Poster Session 2
Reetam Ganguli, BS
Elythea
San Jose, CA, United States
Julia Sroda Agudogo, MD
Beth Israel Deaconess Medical Center
Boston, Massachusetts, United States
Stephen Wagner, MD
Beth Israel Deaconess Medical Center
Boston, Massachusetts, United States
Maternal hemorrhage necessitating transfusion is a significant complication in cesarean deliveries. This study aims to develop machine learning (ML) classifiers to predict hemorrhage necessitating transfusion in mothers undergoing cesarean delivery.
Study Design:
AdaBoost, LightGBM, XGBoost, RandomForest, and Logistic Regression mdoels were developed. The models were trained and tested on data from the American College of Surgeons National Surgical Quality Improvement Program database from years 2009 to 2021. Included patients underwent any cesarean delivery identified by specific Current Procedural Terminology (CPT) codes: 59510, 59514, 59515, 59618, 59620, and 59622 with complete data for the outcome. Cases with missing data on the primary outcome were excluded.
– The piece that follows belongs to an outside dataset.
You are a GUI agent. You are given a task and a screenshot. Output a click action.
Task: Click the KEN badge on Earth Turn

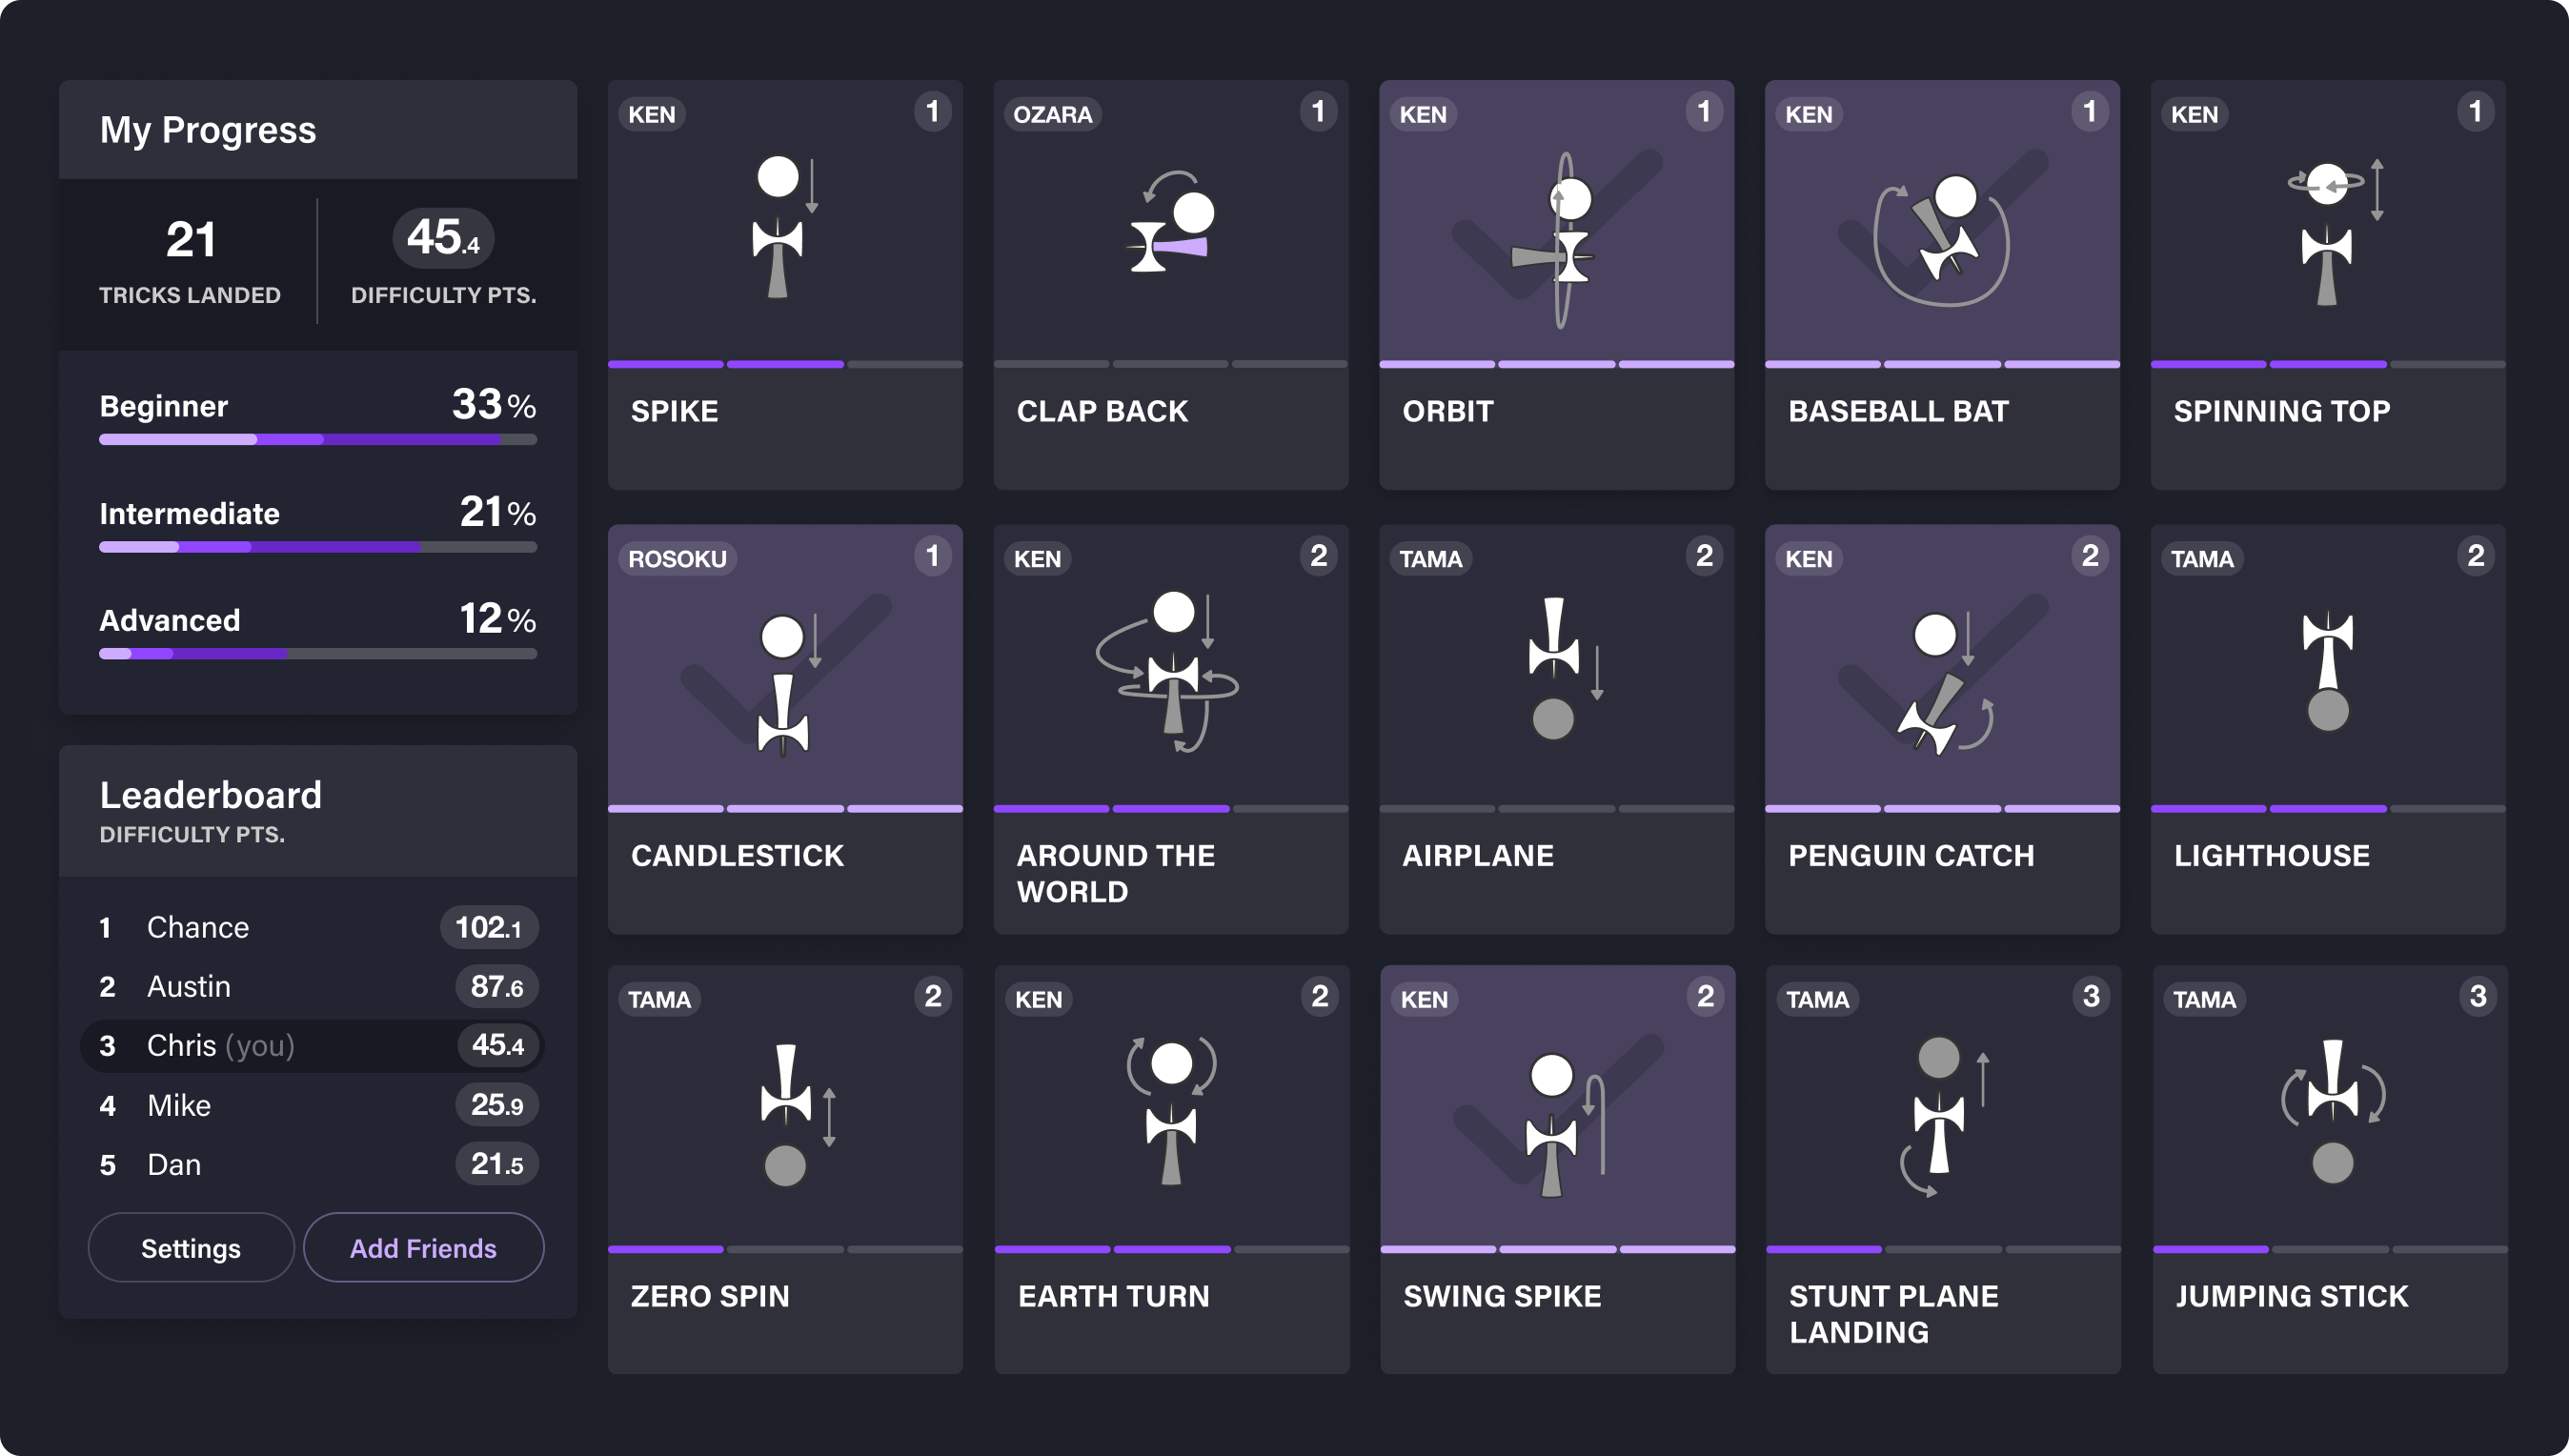coord(1038,998)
Training data included preoperative blood biomarkers, clinical history, and sociodemographic information. All models were evaluated using 5-fold cross-validation to ensure robustness. The training data included preoperative clinical and sociodemographic variables for a large cohort of obstetric patients. The primary outcome was severe hemorrhage requiring transfusion.
Results:
Of the total 43,713 patients, 1,425 (3.3%) experienced the outcome of maternal transfusion. AdaBoost and RandomForest models demonstrated the highest accuracy and AUC ROC scores among the evaluated models. Specifically, the AdaBoost model achieved an AUC ROC of 0.72 (95% CI: 0.72-0.72) and an accuracy of 96.52% (95% CI: 96.34%-96.71%). The RandomForest model showed similar performance with an AUC ROC of 0.71 (95% CI: 0.71-0.71) and an accuracy of 96.59% (95% CI: 96.45%-96.73%).
Conclusion:
AdaBoost and RandomForest models show the highest potential for predicting severe hemorrhage requiring transfusion in operative cesarean deliveries. These models can assist in early identification and intervention, potentially improving patient outcomes.